Reading large csv files in Pandas

Reading large csv files in Pandas

Pandas is a fast, powerful, flexible and easy to use open source data analysis and manipulation tool, built on top of the Python programming language.

In this article we talk about

  1. Introduction to pandas.

  2. Installation.

  3. Handle large data files .

Pandas library mainly used for the data manipulation and analysis.What’s cool about Pandas is that it takes data (like a CSV or TSV file, or a SQL database) and creates a Python object with rows and columns called data frame that looks very similar to table.
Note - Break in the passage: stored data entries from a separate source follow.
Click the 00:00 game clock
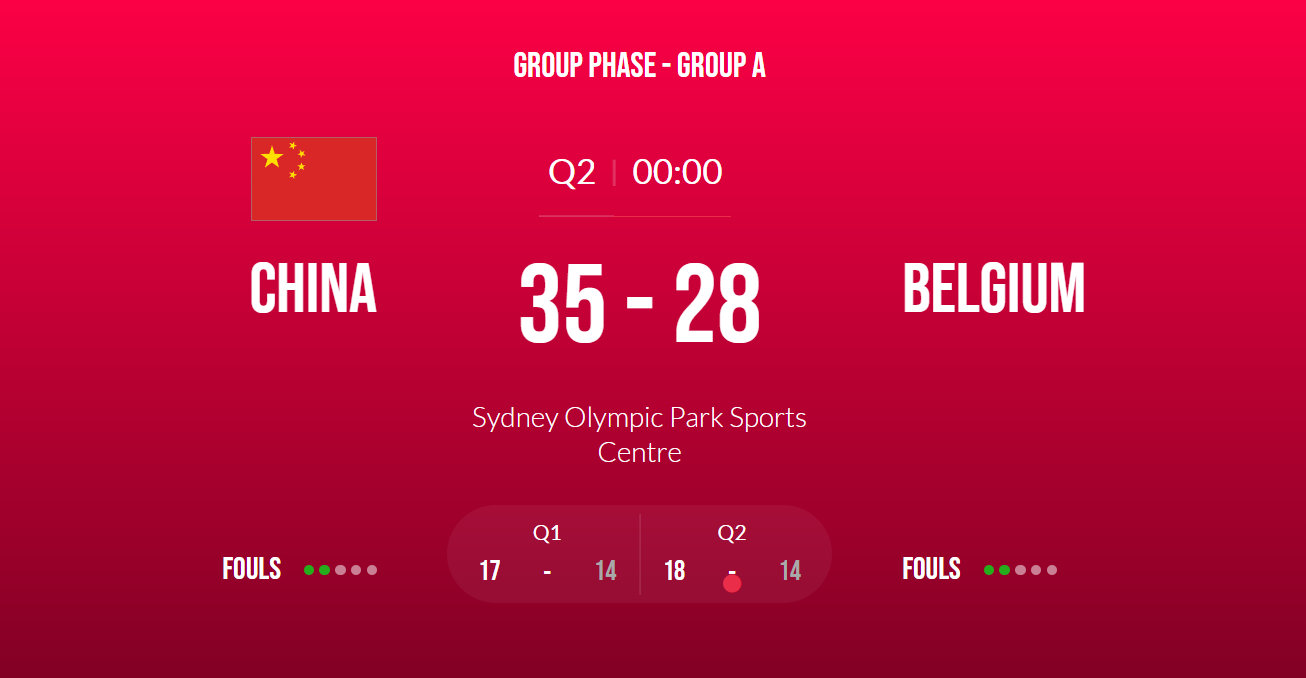This screenshot has width=1306, height=678. [x=677, y=172]
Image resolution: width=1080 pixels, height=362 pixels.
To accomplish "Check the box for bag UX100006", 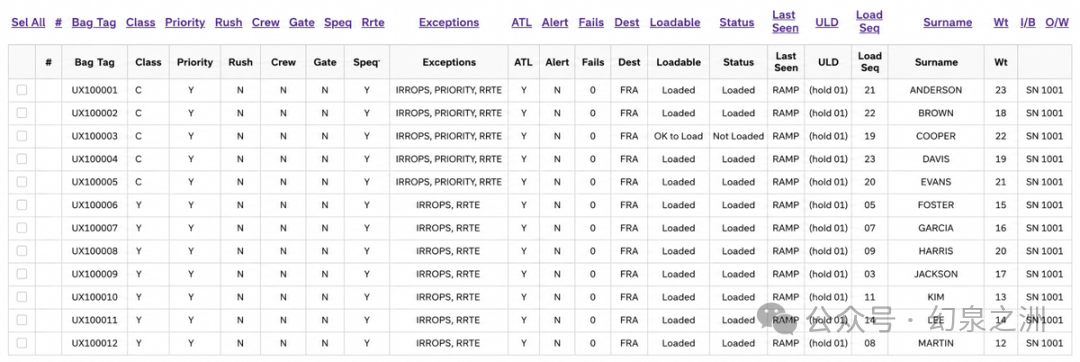I will click(22, 204).
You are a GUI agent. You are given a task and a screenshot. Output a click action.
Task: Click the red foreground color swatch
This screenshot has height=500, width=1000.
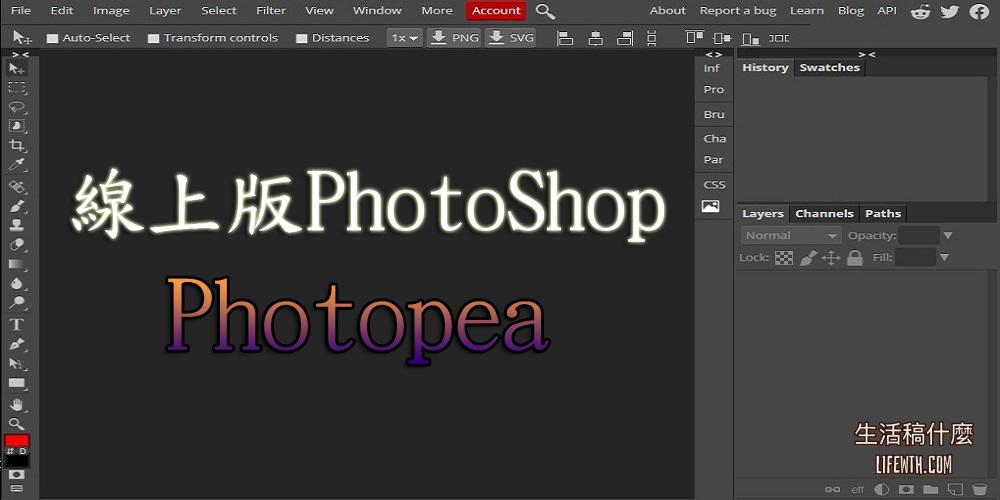(x=17, y=441)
It easier to work with in comparison to working with lists and/or dictionaries through for loops or list comprehension

Installation

python3.6 -m venv env
source env/bin/activate
pip install pandas
pip install numpy

Read csv files

import pandas as pd
df = pd.read_csv ('file_name.csv')
print(df)

For small csv files the above code works , but when you are dealing with the data files which are having millions of rows in memory it can't load at once that's why you need chunk based reading

chunks based reading

code

For reducing the memory usage you need to convert the datatype using the numpy library

import pandas as  pd 
import numpy as np


def data_process(path):
    chunksize = 10 ** 5
    dtype={'BuyerId': np.int32, 
       'BuyerZipcode': np.int32,
       'PurchaseRequestNumber': np.int32,
       'Quantity': np.int32,
       'ShippingZipcode':np.int32,
       'SupplierId': np.int32,

      }
    print("chunk size:", chunksize)
    for chunk in pd.read_csv(file_name.csv, chunksize=chunksize, dtype=dtype):
        print(chunk)

Chunk size always in your hands , how much data you want to load at once then after iterate

Every time it will load the 1,00,000 rows then iterate then add to the data frame

Thank you . . .